WHAT THE TASK REQUIRES »
The reply should contain every entry exactly as given, with no pictures in it.

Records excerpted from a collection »
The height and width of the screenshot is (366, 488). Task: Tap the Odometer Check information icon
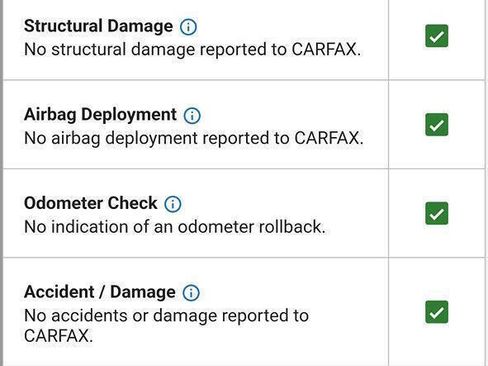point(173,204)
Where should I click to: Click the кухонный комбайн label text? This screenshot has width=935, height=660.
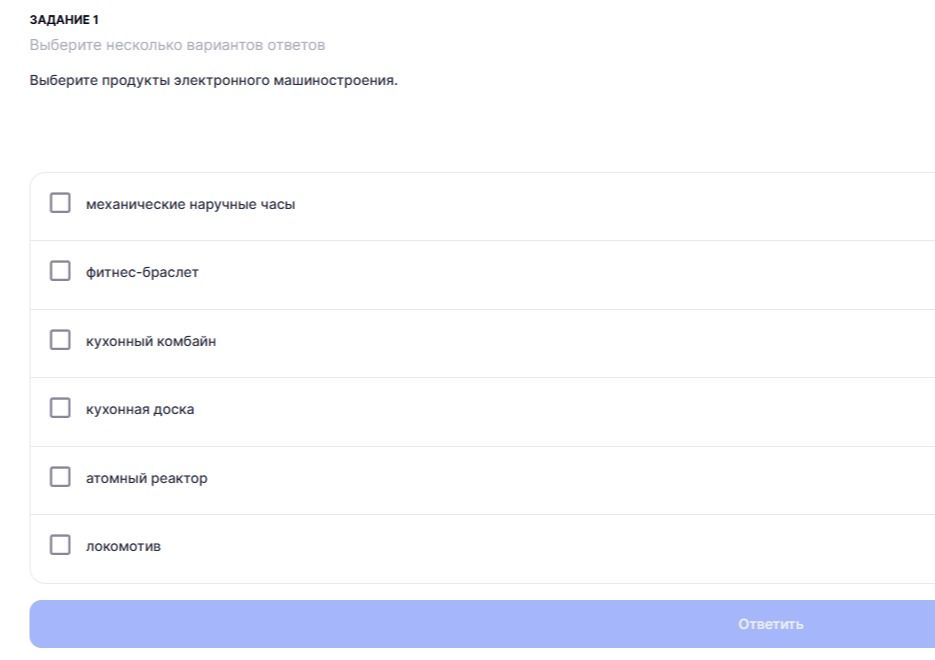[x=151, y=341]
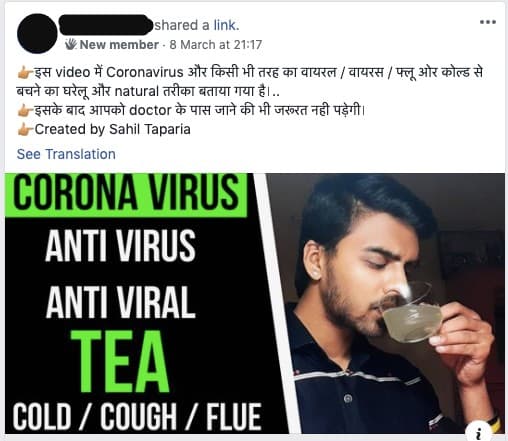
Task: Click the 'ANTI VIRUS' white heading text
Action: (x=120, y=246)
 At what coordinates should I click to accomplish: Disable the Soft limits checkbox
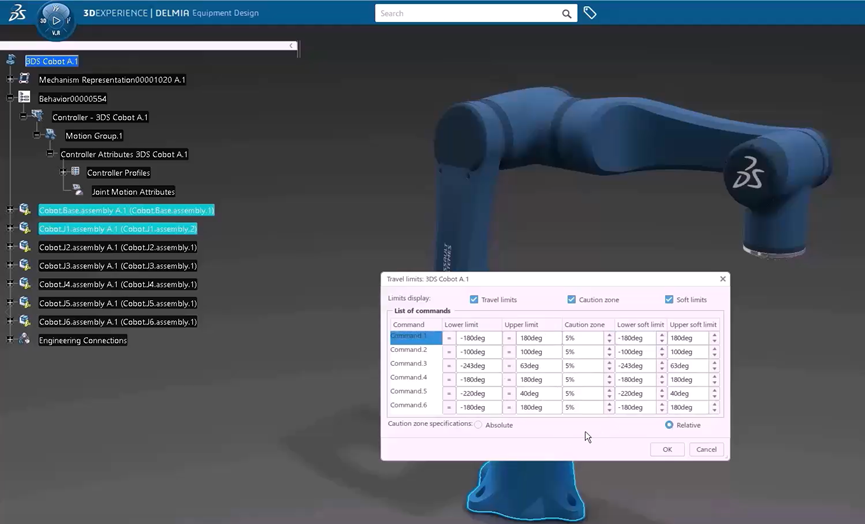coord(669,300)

ANSWER TO THIS PROBLEM »
The height and width of the screenshot is (366, 488). Task: Tap the Odometer Check information icon
point(173,204)
Where should I click to: Click the кухонный комбайн label text? This screenshot has width=935, height=660.
[x=151, y=341]
Task: Click the 'ANTI VIRUS' white heading text
Action: (x=120, y=246)
 At what coordinates should I click to accomplish: Disable the Soft limits checkbox
coord(669,300)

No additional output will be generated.